BEGIN RECORDS TO USE

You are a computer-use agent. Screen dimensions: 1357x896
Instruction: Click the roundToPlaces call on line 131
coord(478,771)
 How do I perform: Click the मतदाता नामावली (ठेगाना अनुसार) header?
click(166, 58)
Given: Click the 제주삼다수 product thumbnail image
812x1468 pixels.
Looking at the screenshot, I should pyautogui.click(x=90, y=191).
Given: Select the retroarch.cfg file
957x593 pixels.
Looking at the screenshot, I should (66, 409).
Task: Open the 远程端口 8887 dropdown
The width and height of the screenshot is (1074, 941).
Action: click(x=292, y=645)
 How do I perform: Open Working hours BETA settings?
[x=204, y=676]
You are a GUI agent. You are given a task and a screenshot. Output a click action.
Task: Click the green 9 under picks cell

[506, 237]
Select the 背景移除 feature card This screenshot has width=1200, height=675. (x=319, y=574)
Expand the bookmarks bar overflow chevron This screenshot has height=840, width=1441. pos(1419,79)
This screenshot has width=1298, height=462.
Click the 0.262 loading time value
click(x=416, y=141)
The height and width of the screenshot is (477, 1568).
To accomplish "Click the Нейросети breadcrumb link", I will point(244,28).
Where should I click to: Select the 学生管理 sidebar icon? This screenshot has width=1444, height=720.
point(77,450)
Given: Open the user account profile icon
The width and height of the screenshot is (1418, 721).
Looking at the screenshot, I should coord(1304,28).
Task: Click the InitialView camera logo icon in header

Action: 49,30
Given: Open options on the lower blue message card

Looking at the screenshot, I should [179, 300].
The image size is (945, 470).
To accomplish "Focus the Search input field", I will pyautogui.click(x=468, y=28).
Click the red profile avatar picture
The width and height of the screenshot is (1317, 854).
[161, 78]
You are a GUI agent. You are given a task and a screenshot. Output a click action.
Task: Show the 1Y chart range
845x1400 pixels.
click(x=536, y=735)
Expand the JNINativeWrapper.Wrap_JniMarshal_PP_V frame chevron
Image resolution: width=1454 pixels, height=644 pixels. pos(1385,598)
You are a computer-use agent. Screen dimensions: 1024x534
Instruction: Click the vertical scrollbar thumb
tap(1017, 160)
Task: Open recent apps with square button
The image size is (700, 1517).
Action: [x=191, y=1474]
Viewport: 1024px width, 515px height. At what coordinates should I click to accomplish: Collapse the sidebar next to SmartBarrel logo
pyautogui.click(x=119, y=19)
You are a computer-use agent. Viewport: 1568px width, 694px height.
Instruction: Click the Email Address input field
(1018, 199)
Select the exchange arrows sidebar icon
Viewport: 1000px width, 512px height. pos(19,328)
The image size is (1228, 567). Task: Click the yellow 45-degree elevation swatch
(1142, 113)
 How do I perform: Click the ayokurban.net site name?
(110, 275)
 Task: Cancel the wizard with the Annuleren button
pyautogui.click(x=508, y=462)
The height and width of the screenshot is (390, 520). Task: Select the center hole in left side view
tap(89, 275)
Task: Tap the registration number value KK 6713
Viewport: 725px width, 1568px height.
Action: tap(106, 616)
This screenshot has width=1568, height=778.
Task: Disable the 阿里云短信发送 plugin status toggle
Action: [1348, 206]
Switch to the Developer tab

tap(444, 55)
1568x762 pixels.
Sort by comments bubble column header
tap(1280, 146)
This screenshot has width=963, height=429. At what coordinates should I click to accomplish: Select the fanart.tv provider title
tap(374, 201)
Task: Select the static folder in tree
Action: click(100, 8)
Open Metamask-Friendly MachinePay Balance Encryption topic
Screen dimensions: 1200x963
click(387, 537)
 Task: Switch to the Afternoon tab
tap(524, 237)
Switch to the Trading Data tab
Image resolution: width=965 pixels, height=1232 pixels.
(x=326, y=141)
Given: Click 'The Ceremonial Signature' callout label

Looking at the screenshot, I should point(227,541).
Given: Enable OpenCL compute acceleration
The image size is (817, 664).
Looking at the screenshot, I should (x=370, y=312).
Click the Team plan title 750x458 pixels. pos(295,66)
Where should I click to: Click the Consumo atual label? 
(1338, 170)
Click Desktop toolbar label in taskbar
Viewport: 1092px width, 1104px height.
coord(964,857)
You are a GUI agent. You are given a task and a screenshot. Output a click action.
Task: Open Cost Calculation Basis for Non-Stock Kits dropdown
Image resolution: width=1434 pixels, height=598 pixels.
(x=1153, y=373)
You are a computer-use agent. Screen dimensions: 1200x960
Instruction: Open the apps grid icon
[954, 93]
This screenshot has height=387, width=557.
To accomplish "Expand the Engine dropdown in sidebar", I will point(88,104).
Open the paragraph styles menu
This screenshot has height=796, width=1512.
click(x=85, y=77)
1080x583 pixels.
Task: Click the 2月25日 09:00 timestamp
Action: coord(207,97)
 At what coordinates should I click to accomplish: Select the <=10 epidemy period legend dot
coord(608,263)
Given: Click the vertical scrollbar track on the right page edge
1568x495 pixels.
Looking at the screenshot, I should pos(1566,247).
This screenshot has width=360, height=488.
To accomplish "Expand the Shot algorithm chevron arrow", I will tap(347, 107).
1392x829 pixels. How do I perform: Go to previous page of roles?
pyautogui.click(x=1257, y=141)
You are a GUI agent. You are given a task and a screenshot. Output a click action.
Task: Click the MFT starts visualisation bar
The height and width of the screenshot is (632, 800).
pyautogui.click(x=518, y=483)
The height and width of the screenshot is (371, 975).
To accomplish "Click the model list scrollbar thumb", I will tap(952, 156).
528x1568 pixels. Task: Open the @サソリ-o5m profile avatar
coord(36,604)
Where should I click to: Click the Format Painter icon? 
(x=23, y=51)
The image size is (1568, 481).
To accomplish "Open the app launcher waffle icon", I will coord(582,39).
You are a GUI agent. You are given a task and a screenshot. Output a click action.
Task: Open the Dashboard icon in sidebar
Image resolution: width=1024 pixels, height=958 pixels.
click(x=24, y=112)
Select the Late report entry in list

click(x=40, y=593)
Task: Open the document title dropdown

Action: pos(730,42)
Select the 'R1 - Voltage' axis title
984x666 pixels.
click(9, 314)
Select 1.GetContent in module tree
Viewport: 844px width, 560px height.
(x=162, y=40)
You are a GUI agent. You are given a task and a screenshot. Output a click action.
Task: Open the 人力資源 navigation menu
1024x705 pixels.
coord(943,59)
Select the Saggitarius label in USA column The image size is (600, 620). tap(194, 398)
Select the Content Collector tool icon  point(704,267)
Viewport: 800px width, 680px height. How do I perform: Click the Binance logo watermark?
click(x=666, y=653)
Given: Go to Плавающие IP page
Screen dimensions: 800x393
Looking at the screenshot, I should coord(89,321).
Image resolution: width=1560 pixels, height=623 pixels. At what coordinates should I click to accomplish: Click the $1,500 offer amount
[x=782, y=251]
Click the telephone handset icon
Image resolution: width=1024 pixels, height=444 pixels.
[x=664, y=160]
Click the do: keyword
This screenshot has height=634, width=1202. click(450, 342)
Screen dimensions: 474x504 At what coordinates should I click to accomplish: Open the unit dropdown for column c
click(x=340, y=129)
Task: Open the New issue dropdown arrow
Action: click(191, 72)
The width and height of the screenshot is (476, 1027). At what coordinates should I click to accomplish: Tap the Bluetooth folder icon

END RECORDS TO USE

The answer should consist only of the lines from the one with "Click the do: keyword" to the final line of the records above, retyped word for word.

Click the do: keyword
This screenshot has height=634, width=1202. click(450, 342)
Screen dimensions: 474x504 At what coordinates should I click to accomplish: Open the unit dropdown for column c
click(x=340, y=129)
Task: Open the New issue dropdown arrow
Action: click(191, 72)
The width and height of the screenshot is (476, 1027). At what coordinates should I click to accomplish: Tap the Bluetooth folder icon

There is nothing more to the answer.